The particle size of the niosomes was uniform and ranged from 18.9±0.14 μm (LN-15) to 48.5±1.02μm (LN-8). The zeta potential ranged from -53.8±0.14 mV (LN-8) to -85.3±0.02 mV (LN-1). The LRD content ranged from 88.29±3.05 (LN-3) to 95.61±3.88 (LN-16), while the EE% ranged from 84.17±1.64 (LN-4) to 93.85±3.48% (LN-16). The LRD discharge was least in LN-21 (88.26±2.64%) and efficient for LN-16 (98.58±2.31) (Table 3).

Figure 2:
(a) Optimized LNP (LN-16) 3D Surface plot of % LRD discharge response at y = pH 7.4; (b). Optimized LNP (LN-16) interaction diagram.

Figure 3:
Actual and expected values as linear correlation plots and the associated residual plots for various responses.

The physicochemical assets of the prepared patches were as per Table 4 indicating good appeal, uniform thickness/weight, flexibility that were confirmed by appreciable folding endurance and tensile strength.

The FTIR spectra revealed that the characteristic peaks and stretches present in the LRD are observed undisturbed even in the spectra of the formulation indicating the compatibility of LRD with the excipients used.

Figure 4:
In vitro discharge (%) of LNP vs. control at pH 6.

Visual inspection revealed the LNP to be homogenous, clean, and transparent with no lumps, clumps, or precipitates. LN can be used in dermatological operations without irritating the skin since its pH range is comparable to that of skin.

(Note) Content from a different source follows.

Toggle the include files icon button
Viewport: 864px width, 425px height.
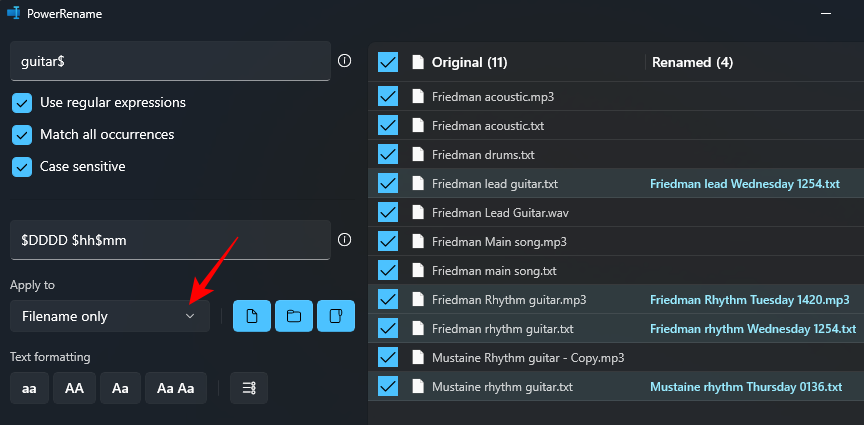[x=252, y=316]
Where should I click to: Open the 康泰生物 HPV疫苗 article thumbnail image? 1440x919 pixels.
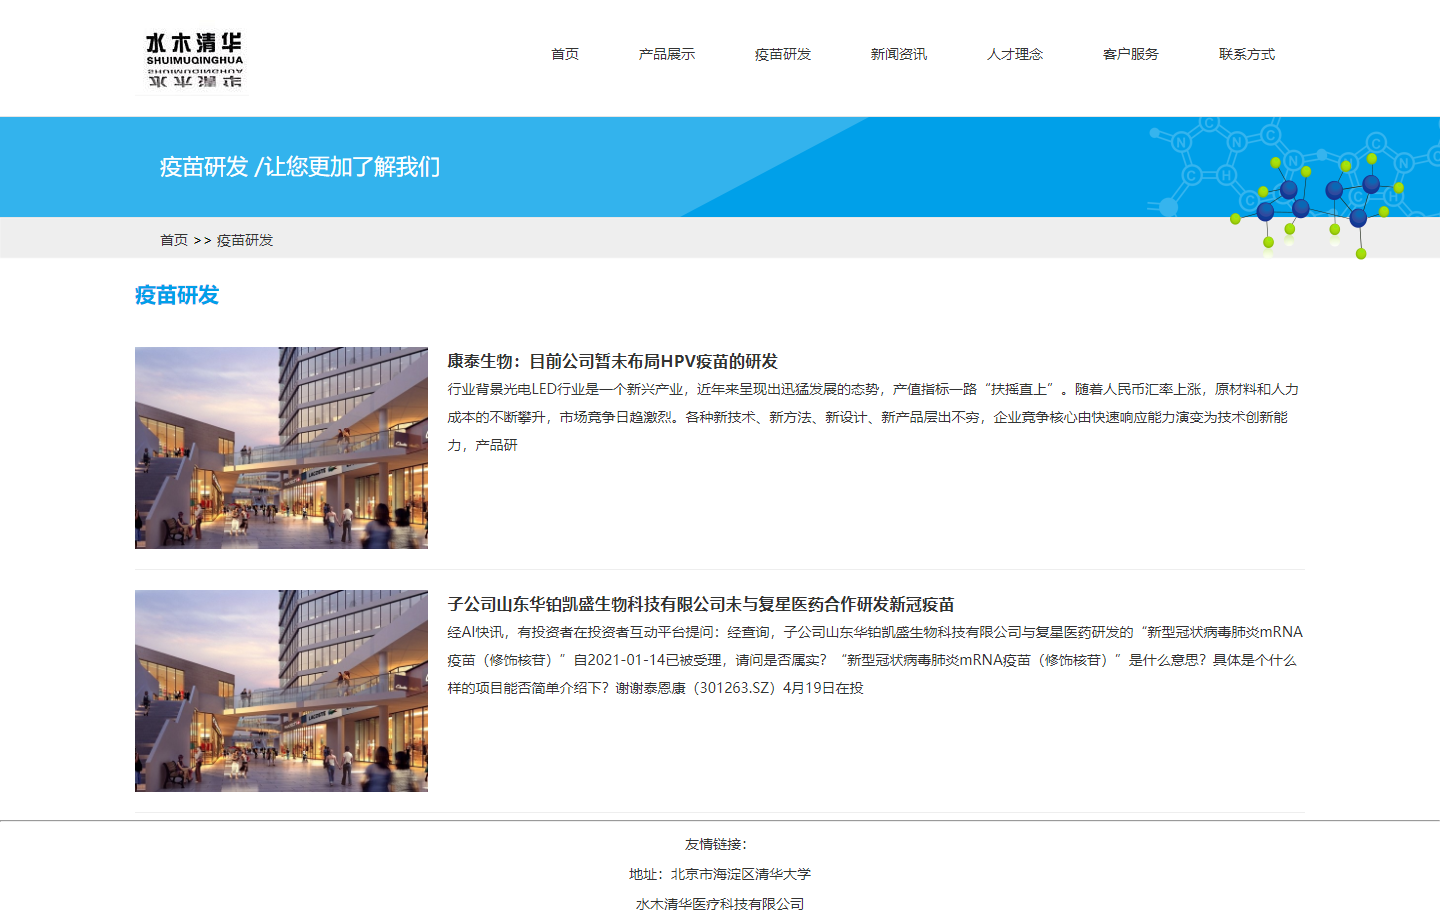281,448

According to BBD research, cholesterol, span-40, span-60, and span-80 concentrations significantly affect in vitro LRD discharge. The model is suggested to be significant by the model’s F-value of 15.45. An F-value this large might happen to owe to noise only 0.01% of the time. Model terms are considered significant if their p-values are less than 0.05. B, D, and AB are important model terms in this situation. Model terms are not significant if the value is higher than 0.10. Model reduction may enhance the model if there are numerous unimportant model terms (except those necessary to support hierarchy). The signal-to-noise ratio is a measurement of model precision. An ideal ratio is > 4. A sufficient signal is indicated by the ratio of 14.019. To move around the design space, utilize this model.

The LNP when tested for in vitro LRD discharge for 42 hr. The LNP (LN-16) demonstrated a more controlled but gradually increasing discharge of LRD than the control patch (containing non Niosomal drug in the patch). LRD discharge from optimized LNP was studied for 42 hr using the linear regression equation Y = mx + b and r2 at pH 6, i.e., values for LRD, Y = 1.9329x + 18.408 and r2 = 0.8995 compared to the control (1.198x + 9.4167 and r2 = 0.9306) (Figure 4).